Materials and methods: This study was approved by the Institute Ethics Committee. In phase I, five state-of-the-art LLMs (Generative Pre-Trained Transformer-4o [GPT-4o], Google Gemini, Claude Opus, Llama-3.1-8B, and Phi-3.5-mini) were tested to simplify 50 oncology computed tomography (CT) report impressions using five distinct prompts with each LLM. The outputs were evaluated quantitatively using readability indices. Five LLM-prompt combinations with best average readability scores were also assessed qualitatively, and the best LLM-prompt combination was selected. In phase II, 100 consecutive oncology patients were randomly assigned into two groups: original report (received original report impression) and simplified report (received LLM-generated simplified versions of their CT report impressions under the supervision of a radiologist). A questionnaire assessed the impact of these reports on patients' knowledge and perceived utility.

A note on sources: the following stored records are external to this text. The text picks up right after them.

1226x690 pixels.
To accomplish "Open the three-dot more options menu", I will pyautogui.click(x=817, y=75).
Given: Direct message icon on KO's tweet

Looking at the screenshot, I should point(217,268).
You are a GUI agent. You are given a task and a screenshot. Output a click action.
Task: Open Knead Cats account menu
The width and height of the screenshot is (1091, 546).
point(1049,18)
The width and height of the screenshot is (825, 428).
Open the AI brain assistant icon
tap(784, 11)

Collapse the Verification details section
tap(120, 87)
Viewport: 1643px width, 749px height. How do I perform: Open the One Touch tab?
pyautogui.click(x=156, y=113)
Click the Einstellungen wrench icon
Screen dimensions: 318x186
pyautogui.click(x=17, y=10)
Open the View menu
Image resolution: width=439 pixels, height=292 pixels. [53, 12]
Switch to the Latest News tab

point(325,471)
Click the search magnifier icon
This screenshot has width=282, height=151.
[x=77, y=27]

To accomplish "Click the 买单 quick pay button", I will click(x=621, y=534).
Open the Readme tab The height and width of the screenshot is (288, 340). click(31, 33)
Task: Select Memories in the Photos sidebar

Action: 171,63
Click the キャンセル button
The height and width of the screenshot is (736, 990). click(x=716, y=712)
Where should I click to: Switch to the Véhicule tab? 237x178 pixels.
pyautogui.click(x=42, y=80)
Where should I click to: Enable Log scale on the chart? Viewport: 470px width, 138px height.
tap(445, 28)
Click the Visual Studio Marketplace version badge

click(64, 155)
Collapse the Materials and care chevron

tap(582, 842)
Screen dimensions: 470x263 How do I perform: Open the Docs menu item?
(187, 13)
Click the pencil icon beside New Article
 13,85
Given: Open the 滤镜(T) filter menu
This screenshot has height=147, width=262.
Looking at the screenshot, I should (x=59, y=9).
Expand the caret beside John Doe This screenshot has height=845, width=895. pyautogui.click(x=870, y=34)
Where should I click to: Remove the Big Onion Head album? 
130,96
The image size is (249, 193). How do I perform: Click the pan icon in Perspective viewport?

Results: In phase I, Claude Opus-Prompt 3 (explain to a 15-year-old) performed slightly better than other LLMs, although scores for GPT-4o, Gemini, Claude Opus, and Llama-3.1 were not significantly different (P > .0033 on Wilcoxon signed-rank test with Bonferroni correction). In phase II, simplified report group patients demonstrated significantly better knowledge of primary site and extent of their disease as well as showed significantly higher confidence and understanding of the report (P < .05 for all). Only three (of 50) simplified reports required corrections by the radiologist.
Conclusion: Simplified radiology reports significantly enhanced patients' understanding and confidence in comprehending their medical condition. LLMs performed very well at this simplification task; therefore, they can be potentially used for this purpose, although there remains a need for human oversight.